Effect of different cathodic treatments on durability and electricity production of photosynthetic sediment microbial fuel cells
Volume Title: 1
Department of Chemichal Engineering, Faculty of Engineering, Ferdowsi University of Mashhad, Mashhad,Iran
Photosynthetic sediment microbial fuel cell (PSMFC) is a novel approach of sediment microbial fuel cells (SMFC) that provides oxygen as an electron acceptor in cathode without the need for mechanical aeration. An obstacle to these systems is instability and fluctuation in electricity production. In this study, PSMFCs catholytes were treated by adding carbon sources (bicarbonate/acetate) to algal catholyte and controlling pH of suspension using citric acid. These cells were also compared with an SMFC with aeration of cathodic compartment to investigate the effect of algal photosynthesis on production of oxygen for cathodic reactions. Voltage production, cathode potential, and dissolved oxygen were monitored daily and results demonstrated that controlling catholyte pH by citric acid was the most effective way of improving durability and electricity production of PSMFCs.
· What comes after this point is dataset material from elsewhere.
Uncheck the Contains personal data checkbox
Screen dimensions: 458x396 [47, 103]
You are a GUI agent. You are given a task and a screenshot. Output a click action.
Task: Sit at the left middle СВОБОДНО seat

Maximum stable voltage of cells treated with citric acid, acetate, and bicarbonate were 242.3 mV, 180.3 mV and 156.1 mV, respectively. In addition, the PSMFC with citric acid treatment was the most durable and remained stable for a longer time without voltage drop (15 days). Dissolved oxygen measurement revealed a significant increase of available oxygen for cathodic reaction by using algal catholyte. These results demonstrate that using microalgae for producing oxygen in cathode can be a helpful way of reducing costs of mechanical aeration for SMFC startup as well as improving SMFC electricity generation.